Three stories in the key of: With Sons Like These
Last week, The New York Times reported that Trump had ordered his staff to grant a security clearance to his son-in-law, Jared Kushner, despite objections from senior advisers.
The US president has the legal authority to grant security clearances to anyone he chooses, but the episode has raised fresh questions about whether the president's decision to empower Kushner on a host of sensitive briefs – in particular, relations with Saudi Arabia and broader Middle East peace efforts – threatens US national security.
But Trump isn't the only world leader whose kids (or kids-in-law) are creating headaches.

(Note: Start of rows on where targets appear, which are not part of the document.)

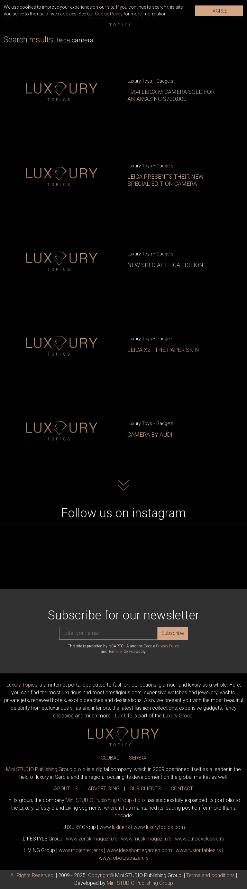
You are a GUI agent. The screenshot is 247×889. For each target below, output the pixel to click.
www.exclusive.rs (199, 839)
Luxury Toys (139, 81)
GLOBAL (110, 758)
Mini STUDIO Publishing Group (140, 883)
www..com (159, 827)
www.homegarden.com (139, 850)
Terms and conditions (210, 875)
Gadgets (164, 81)
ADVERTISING (104, 789)
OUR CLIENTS (145, 789)
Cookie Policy (109, 13)
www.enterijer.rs (81, 850)
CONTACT (182, 789)
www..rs (114, 827)
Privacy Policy (167, 646)
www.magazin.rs (91, 839)
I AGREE (219, 10)
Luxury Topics (21, 685)
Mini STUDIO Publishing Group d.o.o (46, 769)
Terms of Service (121, 651)
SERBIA (137, 758)
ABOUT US (66, 789)
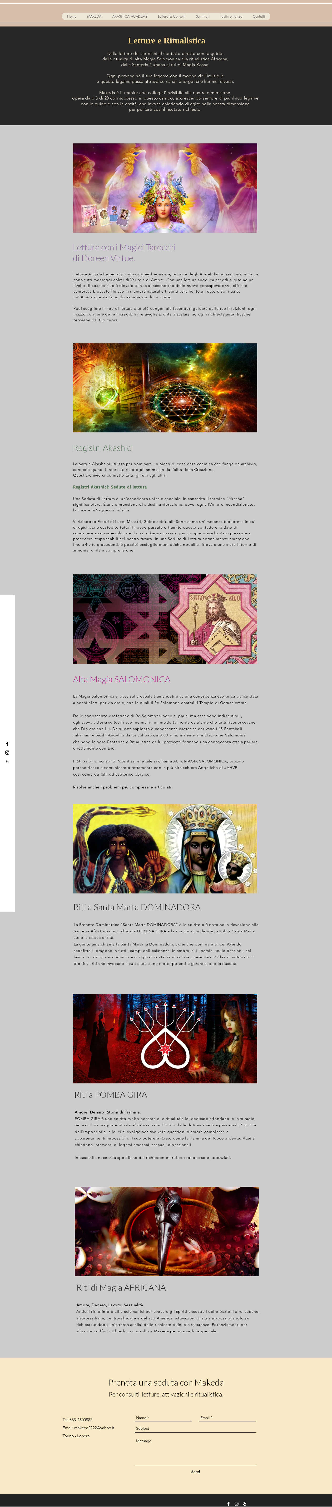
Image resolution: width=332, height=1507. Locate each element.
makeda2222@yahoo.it (94, 1427)
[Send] (196, 1472)
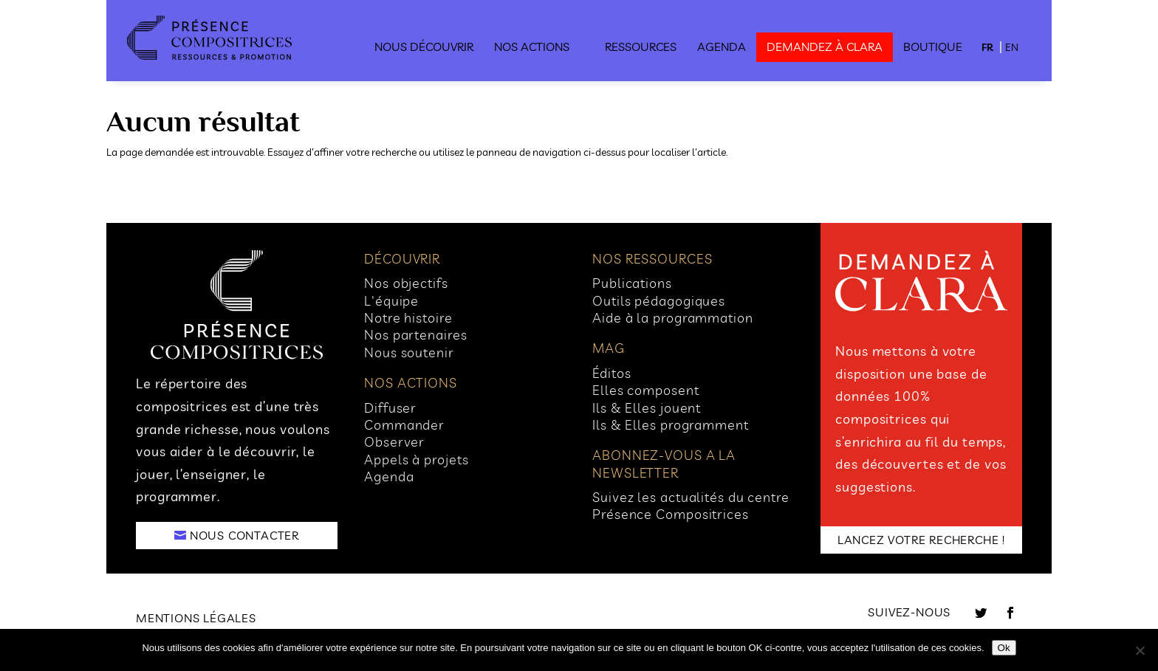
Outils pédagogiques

Here are three more examples:
In Turkey, strongman President Recep Tayyip Erdogan last year appointed his 40-year-old son-in-law Berat Albeyrak to oversee the treasury and finance ministry of the Middle East's largest economy. Like Kushner, Albeyrak has a background in business but is a policy newbie. Observers worry that he isn't prepared to push back against his father-in-law's demands to keep cheap credit and lots of cash flowing into the economy ahead of local elections later this month. That policy has stoked inflation and hobbled the currency as international investors lose confidence in Turkey.
In Brazil, right-wing firebrand Jair Bolsonaro won the presidency in part because he promised to clean up corruption. But barely two months into his term, Bolsonaro's eldest son Flávio is under federal investigation for money-laundering. It seems that young Flávio, a senator from the state of Rio de Janeiro, has transferred suspiciously large sums of money to his personal driver and made questionable purchases of luxury apartments.
In Equatorial Guinea, Teodoro Obiang Nguema, son of the oil-rich country's president, lives a life of excess, which you can follow – along with 115 thousand other people – on his Instagram account. But "Teodorin," as he's known, has also repeatedly been forced to surrender property to foreign corruption investigators.
Several years back, he reached a $30 million settlement with the US Justice Department over misappropriation of public funds that forced him to give up a mansion and a Ferrari. (He did manage to avoid handing over a prized crystal glove worn by Michael Jackson.) Last year, Brazil seized $16 million in cash and watches from his entourage. Just a few weeks ago, Swiss authorities closed a 2016 money laundering probe with a settlement that requires Teodorin to sell two dozen of exotic cars to fund social programs in his home country.
Political leaders often see family members as among the few they can trust. But whether the problem is inexperience, incompetence, or greed, sons sometimes burden their fathers with bad news.